▶ **To-do list**
a. From the passage on recent library reading, return the words starting with "My own reading" and going on through "of the book.", copied verbatim.
b. List every named character from the books described in the passage on recent library reading. Leave out the authors.

▶ **Quoted text**

My own reading has been from the library this last week. The Meg Rossoff book, 'What I was', is one of those strange but good books, set in East Anglia, about a boy sent to his third boarding school on a part of the Suffolk coast that has, over the years, vanished into the sea. On the beach one day he discovers a hut, being lived in by a boy of his own age, called Finn. Finn claims to have no family, earns a meagre living helping in the local market, and lives in this cosy shack. It is very basic, but so described you almost wish you could live there, even with the ever present threat of the sea coming in your front door. But Finn isn't what he seems to be at all, as we find out near the end of the book.
The book by Julia Glass is one of those books I find myself reading sometimes, rather against my will in a way. I haven't really got thoroughly immersed in it, yet it compels me to carry one. I can't put it aside to return to the library unread, it somehow demands I read it, and properly, no skipping the odd page here and there. Well, maybe the odd paragraph, but read it I must. About two sisters, Clem and Louisa and their very different lives, and told alternately by each of them, and is essentially a story of sisterhood.

▶ **Dataset extract**
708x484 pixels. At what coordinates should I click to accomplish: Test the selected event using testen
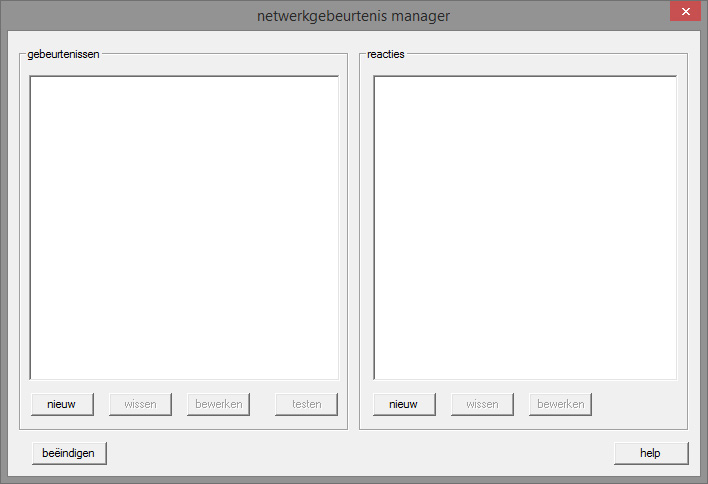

▶ **Expected outputs**
a.
My own reading has been from the library this last week. The Meg Rossoff book, 'What I was', is one of those strange but good books, set in East Anglia, about a boy sent to his third boarding school on a part of the Suffolk coast that has, over the years, vanished into the sea. On the beach one day he discovers a hut, being lived in by a boy of his own age, called Finn. Finn claims to have no family, earns a meagre living helping in the local market, and lives in this cosy shack. It is very basic, but so described you almost wish you could live there, even with the ever present threat of the sea coming in your front door. But Finn isn't what he seems to be at all, as we find out near the end of the book.

b. Finn, Clem, Louisa